--- Begin PROVIDED INFORMATION ---

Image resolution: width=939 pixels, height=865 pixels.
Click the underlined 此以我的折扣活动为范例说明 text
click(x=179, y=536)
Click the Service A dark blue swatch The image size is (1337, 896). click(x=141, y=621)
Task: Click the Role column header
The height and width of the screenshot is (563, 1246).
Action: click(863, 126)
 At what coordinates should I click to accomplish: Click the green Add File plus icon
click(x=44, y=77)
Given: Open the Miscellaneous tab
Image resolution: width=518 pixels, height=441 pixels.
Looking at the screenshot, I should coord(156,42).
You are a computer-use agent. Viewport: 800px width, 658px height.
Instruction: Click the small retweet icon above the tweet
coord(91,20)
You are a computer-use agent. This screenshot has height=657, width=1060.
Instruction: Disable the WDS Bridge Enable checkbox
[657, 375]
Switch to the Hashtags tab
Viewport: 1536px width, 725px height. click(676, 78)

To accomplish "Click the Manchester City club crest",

--- End PROVIDED INFORMATION ---

**WRITTEN INSTRUCTION**: Locate each line in the data above that contains the string "pixels", and copy every such line in full.

**SOLUTION TO THIS TASK**:
Image resolution: width=939 pixels, height=865 pixels.
Image resolution: width=518 pixels, height=441 pixels.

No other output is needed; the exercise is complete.